Pakistan’s calculus is straightforward. Any movement towards normalisation offers Islamabad a package of tangible, immediate dividends: the revival of bilateral trade, a reduced military and economic burden from sustained confrontation, relief from diplomatic isolation, and potential leverage over long-suspended frameworks such as the Indus Waters Treaty. For a country whose economy has lurched from crisis to an IMF bailout with numbing regularity, restoring economic relations with India is not just a diplomatic nicety; it is a strategic lifeline.

Pakistan’s calculus is straightforward.
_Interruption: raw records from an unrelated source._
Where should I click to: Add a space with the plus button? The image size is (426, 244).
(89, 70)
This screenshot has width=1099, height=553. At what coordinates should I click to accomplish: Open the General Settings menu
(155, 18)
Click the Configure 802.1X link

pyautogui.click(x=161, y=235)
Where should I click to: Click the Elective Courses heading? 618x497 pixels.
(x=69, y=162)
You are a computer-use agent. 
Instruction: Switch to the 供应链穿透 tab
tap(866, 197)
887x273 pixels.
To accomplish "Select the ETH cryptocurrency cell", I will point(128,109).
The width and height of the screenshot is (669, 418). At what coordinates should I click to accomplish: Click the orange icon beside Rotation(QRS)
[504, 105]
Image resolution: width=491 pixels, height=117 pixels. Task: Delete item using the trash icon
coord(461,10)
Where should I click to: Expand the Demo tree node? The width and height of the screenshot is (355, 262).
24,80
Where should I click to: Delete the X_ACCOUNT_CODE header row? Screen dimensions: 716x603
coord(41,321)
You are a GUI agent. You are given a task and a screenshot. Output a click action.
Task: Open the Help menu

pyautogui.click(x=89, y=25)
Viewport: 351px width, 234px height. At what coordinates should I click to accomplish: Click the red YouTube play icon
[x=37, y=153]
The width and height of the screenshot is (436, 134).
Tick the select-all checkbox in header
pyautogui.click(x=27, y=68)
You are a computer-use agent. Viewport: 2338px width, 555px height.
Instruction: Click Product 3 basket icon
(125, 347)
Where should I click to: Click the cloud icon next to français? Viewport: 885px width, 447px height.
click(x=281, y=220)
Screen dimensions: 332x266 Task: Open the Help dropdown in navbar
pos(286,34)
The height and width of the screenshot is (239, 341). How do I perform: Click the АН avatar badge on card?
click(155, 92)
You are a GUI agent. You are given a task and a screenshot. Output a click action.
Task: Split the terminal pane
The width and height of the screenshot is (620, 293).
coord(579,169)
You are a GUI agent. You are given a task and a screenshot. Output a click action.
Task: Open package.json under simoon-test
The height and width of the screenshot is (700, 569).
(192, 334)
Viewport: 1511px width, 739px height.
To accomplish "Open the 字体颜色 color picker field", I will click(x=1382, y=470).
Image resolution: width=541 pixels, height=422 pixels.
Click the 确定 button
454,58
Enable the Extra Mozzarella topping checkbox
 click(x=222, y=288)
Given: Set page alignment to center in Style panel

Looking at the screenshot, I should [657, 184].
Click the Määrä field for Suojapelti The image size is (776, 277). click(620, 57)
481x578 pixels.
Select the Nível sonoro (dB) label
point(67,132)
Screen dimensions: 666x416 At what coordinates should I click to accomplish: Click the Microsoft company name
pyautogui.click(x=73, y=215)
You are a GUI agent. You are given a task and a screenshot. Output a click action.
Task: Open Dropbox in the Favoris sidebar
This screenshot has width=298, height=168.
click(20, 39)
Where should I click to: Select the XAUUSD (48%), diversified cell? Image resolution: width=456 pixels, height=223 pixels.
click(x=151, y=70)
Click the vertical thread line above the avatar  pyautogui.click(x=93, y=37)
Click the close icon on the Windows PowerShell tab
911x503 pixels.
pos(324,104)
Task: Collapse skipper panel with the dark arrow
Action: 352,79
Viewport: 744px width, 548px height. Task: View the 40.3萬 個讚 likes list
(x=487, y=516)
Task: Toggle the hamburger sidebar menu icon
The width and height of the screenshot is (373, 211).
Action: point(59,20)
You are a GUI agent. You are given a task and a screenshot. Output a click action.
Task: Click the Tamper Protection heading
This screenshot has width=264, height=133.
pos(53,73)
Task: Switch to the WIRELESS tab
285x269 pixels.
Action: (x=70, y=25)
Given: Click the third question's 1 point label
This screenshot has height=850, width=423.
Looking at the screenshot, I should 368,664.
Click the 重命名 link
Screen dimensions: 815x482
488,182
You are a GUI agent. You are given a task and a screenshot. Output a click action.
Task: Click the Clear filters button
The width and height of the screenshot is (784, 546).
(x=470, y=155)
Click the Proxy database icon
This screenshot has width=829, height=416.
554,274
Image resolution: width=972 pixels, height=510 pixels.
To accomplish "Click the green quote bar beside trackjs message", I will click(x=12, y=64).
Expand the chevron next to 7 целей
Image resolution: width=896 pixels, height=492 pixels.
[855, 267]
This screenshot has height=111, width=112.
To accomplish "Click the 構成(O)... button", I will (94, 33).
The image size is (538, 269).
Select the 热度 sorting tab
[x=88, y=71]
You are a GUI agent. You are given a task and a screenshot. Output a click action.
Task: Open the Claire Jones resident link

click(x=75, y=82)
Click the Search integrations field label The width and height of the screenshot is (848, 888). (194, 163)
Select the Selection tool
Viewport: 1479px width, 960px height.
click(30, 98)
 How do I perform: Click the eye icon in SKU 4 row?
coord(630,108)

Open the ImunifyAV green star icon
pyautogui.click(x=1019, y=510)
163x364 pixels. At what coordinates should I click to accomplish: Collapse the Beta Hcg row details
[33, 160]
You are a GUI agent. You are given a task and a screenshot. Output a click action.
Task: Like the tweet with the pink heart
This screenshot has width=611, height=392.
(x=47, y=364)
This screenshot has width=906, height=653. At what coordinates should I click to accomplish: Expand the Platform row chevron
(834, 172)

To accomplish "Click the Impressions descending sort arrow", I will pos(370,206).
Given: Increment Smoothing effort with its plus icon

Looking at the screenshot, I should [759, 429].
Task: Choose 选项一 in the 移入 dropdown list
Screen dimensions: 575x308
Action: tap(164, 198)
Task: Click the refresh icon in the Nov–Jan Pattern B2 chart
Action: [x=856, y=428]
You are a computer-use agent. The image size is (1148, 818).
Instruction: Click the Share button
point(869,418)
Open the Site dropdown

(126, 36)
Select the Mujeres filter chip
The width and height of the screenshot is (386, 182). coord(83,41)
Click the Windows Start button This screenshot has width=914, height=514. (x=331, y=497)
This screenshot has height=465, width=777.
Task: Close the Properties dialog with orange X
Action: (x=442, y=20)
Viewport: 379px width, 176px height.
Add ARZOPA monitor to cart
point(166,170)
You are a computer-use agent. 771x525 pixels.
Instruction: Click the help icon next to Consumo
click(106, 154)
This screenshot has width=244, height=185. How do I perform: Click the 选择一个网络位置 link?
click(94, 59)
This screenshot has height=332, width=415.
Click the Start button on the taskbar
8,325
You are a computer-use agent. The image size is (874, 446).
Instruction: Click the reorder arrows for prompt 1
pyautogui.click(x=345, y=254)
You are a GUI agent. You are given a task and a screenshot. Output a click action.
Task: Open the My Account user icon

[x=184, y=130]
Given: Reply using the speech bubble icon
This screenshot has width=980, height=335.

Any movement towards normalisation offers Islamabad a package of tangible, immediate dividends: the revival of bilateral trade, a reduced military and economic burden from sustained confrontation, relief from diplomatic isolation, and potential leverage over long-suspended frameworks such as the Indus Waters Treaty

India, by contrast, seeks outcomes that are neither economic nor easily measurable. New Delhi’s demands are well known and unchanged, and have been at the centre of every engagement with Pakistan for decades now. India is pushing for the extradition of certain individuals such as Masood Azhar, Hafiz Saeed, and Dawood Ibrahim. India also seeks to break down terrorist infrastructure that is operating from Pakistani soil, as if that point never really moves. It wants a credible, irreversible end to cross-border terrorism. These are not peripheral demands; they are existential ones. And, they are the demands that Pakistan’s civilian government, even if well-intentioned, does not have the authority to fulfil, because the individuals in question are assets of an establishment that civilian structures in Islamabad have never fully controlled.

This is what one source quoted in recent reportage captured with uncommon precision: “India has many things it can offer, but what India actually wants, Pakistan is either unwilling or incapable of delivering.”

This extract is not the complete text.